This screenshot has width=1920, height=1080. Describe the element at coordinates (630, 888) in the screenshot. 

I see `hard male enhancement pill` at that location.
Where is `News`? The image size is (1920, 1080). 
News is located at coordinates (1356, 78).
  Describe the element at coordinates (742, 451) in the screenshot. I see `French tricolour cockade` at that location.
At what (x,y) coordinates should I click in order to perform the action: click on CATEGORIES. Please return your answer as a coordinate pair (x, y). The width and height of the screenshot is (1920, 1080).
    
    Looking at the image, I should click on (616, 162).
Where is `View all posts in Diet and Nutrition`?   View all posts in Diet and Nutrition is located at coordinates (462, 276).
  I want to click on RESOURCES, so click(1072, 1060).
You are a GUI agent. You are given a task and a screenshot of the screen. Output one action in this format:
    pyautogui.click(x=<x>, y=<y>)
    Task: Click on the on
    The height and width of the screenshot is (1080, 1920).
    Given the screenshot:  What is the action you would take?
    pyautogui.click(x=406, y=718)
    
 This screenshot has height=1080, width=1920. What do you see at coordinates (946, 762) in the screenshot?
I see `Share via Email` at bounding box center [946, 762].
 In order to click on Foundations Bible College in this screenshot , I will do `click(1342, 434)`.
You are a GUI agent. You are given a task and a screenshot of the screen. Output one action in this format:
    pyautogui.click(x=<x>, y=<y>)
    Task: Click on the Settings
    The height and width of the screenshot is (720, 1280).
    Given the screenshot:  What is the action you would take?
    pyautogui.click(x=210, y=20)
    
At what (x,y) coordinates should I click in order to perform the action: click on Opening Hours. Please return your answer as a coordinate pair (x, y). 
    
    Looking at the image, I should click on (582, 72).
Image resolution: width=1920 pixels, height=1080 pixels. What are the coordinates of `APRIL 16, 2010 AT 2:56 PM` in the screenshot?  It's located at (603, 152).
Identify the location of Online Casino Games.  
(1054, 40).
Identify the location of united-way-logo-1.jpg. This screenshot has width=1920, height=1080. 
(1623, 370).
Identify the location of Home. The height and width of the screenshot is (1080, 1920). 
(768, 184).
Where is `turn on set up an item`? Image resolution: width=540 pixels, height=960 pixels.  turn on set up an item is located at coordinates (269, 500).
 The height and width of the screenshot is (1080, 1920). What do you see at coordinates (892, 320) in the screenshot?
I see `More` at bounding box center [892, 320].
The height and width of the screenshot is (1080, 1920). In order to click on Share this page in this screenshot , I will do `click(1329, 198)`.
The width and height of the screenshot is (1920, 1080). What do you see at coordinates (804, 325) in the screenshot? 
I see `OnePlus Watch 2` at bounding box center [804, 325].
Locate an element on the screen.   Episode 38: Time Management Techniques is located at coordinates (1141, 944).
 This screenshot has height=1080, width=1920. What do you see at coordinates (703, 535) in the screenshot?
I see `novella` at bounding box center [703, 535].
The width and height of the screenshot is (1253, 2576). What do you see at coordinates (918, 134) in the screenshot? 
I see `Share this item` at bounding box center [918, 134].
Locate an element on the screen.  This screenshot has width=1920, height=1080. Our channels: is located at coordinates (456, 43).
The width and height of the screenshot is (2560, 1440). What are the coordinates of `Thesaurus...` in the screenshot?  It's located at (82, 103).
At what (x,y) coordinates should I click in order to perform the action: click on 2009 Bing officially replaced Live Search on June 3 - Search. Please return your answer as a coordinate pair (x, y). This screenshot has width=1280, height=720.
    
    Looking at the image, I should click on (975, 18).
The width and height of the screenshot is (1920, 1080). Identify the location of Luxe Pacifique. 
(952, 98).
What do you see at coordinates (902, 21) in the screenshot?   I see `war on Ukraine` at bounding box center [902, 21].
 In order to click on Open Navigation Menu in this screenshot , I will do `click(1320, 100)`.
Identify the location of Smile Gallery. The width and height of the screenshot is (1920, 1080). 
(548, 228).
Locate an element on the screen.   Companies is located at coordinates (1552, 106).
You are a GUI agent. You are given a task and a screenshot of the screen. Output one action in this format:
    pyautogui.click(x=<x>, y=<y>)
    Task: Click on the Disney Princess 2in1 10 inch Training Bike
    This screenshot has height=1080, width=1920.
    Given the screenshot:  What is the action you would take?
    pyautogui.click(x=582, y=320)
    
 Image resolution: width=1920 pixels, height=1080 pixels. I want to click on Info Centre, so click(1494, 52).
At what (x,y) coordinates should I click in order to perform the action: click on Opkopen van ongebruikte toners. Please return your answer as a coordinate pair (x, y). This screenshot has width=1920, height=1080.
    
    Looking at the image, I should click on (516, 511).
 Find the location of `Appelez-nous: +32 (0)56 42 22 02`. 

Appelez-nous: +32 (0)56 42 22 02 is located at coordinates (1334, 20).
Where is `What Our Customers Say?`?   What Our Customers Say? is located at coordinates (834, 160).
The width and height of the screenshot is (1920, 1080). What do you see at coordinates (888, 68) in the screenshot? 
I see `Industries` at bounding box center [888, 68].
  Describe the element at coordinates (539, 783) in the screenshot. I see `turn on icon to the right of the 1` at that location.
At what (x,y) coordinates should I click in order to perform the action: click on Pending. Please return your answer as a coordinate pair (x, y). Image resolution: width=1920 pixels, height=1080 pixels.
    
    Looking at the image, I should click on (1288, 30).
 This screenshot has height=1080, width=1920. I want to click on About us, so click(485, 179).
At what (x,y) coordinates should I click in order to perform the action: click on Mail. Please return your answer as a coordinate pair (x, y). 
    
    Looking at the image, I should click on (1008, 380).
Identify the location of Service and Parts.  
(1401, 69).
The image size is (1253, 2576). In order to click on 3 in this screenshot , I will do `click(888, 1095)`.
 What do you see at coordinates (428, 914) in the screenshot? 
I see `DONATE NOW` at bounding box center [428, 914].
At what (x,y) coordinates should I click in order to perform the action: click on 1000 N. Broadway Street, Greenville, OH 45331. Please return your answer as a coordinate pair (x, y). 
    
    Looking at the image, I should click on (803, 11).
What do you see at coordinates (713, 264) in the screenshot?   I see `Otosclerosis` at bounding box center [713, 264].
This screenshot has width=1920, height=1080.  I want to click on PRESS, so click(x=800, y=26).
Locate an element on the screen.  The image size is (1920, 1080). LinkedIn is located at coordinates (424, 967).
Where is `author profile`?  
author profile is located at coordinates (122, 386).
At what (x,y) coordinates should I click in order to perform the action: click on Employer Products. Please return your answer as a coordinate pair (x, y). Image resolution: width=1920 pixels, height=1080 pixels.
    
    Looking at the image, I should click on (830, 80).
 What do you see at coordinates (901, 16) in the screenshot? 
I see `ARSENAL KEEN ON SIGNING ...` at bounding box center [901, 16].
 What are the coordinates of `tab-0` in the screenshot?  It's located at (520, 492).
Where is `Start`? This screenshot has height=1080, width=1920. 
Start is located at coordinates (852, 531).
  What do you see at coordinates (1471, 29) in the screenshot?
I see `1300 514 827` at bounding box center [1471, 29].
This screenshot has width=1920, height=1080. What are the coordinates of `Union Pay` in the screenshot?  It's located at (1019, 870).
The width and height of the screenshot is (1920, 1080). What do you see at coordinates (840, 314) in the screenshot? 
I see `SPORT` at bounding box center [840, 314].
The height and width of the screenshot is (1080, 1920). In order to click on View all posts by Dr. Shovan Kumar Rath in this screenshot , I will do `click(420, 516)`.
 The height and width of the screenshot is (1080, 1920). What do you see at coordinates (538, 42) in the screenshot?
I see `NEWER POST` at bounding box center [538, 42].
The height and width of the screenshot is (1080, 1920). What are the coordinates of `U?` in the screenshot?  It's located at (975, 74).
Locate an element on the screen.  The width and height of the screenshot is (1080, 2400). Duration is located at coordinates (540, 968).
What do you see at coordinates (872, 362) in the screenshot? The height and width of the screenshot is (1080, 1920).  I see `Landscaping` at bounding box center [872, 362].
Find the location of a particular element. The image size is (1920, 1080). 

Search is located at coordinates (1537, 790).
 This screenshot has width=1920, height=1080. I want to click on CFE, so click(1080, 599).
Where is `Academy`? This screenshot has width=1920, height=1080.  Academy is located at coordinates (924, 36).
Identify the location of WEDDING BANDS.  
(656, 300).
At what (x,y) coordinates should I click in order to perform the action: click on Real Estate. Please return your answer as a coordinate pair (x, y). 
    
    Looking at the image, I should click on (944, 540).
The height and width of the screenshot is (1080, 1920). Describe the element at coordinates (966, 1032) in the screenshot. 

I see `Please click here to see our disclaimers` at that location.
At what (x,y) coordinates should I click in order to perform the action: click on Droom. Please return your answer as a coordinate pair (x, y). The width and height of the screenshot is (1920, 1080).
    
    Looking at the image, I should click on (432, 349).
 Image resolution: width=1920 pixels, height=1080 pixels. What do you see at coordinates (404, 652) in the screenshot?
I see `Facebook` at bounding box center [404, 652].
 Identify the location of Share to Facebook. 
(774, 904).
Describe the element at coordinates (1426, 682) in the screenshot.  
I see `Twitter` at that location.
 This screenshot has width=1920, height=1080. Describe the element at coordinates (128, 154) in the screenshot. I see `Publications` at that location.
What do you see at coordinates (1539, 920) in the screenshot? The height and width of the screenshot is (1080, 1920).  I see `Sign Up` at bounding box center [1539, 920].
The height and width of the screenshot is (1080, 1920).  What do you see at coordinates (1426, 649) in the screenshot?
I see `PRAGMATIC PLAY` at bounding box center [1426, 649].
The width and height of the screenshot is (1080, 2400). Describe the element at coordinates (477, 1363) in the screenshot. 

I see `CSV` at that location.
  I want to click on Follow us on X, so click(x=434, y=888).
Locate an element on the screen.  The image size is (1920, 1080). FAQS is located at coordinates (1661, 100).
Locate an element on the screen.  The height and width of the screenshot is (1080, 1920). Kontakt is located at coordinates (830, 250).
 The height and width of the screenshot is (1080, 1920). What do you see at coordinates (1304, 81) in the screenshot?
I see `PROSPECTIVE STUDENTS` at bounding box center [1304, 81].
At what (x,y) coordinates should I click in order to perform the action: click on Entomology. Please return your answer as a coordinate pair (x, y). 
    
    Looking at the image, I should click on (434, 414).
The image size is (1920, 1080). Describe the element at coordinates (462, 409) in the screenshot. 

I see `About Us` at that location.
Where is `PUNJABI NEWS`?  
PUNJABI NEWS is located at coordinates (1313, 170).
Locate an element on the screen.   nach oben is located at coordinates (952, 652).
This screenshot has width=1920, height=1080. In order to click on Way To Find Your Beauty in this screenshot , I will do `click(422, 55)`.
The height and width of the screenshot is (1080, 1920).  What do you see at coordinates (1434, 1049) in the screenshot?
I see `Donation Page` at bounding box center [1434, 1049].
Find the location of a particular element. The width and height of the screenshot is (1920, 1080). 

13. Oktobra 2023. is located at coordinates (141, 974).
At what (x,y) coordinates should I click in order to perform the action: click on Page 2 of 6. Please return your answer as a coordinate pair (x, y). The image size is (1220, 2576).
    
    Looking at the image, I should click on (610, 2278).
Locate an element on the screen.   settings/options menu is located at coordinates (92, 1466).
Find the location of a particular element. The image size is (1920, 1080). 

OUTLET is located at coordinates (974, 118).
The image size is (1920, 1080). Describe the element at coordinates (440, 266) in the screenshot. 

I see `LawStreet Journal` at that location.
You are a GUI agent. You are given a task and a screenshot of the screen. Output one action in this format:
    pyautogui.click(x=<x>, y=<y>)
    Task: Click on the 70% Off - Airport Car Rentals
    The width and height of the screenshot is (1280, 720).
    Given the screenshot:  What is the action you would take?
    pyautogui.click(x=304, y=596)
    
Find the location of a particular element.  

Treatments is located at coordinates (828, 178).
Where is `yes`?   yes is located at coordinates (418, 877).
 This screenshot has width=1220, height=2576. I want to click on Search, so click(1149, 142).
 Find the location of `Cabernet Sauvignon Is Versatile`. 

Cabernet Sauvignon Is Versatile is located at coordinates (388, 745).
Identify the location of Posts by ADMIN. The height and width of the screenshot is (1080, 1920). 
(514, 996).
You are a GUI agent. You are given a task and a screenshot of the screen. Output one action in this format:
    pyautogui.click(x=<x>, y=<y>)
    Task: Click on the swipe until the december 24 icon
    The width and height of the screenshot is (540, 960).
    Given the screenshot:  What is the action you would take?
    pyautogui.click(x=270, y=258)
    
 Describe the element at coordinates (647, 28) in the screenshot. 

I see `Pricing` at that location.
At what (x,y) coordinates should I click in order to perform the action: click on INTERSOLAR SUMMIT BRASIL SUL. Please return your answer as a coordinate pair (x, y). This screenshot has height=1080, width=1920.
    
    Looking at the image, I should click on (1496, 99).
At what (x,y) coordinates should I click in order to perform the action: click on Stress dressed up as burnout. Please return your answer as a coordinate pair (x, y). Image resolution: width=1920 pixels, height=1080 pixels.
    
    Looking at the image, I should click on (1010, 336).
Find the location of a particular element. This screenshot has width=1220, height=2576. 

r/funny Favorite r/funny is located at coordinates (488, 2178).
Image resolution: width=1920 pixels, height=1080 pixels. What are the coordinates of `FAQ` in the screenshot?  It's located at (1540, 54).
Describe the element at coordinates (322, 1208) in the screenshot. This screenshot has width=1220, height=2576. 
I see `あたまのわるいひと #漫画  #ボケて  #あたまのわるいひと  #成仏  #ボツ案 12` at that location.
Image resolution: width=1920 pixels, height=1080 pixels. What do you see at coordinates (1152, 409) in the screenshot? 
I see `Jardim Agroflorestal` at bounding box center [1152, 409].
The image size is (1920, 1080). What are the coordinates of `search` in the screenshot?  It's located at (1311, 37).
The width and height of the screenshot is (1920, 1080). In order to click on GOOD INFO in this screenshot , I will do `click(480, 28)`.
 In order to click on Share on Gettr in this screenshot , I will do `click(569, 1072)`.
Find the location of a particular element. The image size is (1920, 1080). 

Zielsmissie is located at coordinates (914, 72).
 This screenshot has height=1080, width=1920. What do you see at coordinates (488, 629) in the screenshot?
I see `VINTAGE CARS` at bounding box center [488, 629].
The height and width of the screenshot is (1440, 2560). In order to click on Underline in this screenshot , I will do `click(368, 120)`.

### [SET PROBLEM]
Swap "CATEGORIES" for "ARCHIVES" in the items running from the start through the line with "I want to click on RESOURCES, so", and write out only those lines with nothing else altered.

### [ANSWER TO THE TASK]
This screenshot has width=1920, height=1080. Describe the element at coordinates (630, 888) in the screenshot. 

I see `hard male enhancement pill` at that location.
Where is `News`? The image size is (1920, 1080). 
News is located at coordinates (1356, 78).
  Describe the element at coordinates (742, 451) in the screenshot. I see `French tricolour cockade` at that location.
At what (x,y) coordinates should I click in order to perform the action: click on ARCHIVES. Please return your answer as a coordinate pair (x, y). The width and height of the screenshot is (1920, 1080).
    
    Looking at the image, I should click on (616, 162).
Where is `View all posts in Diet and Nutrition`?   View all posts in Diet and Nutrition is located at coordinates (462, 276).
  I want to click on RESOURCES, so click(1072, 1060).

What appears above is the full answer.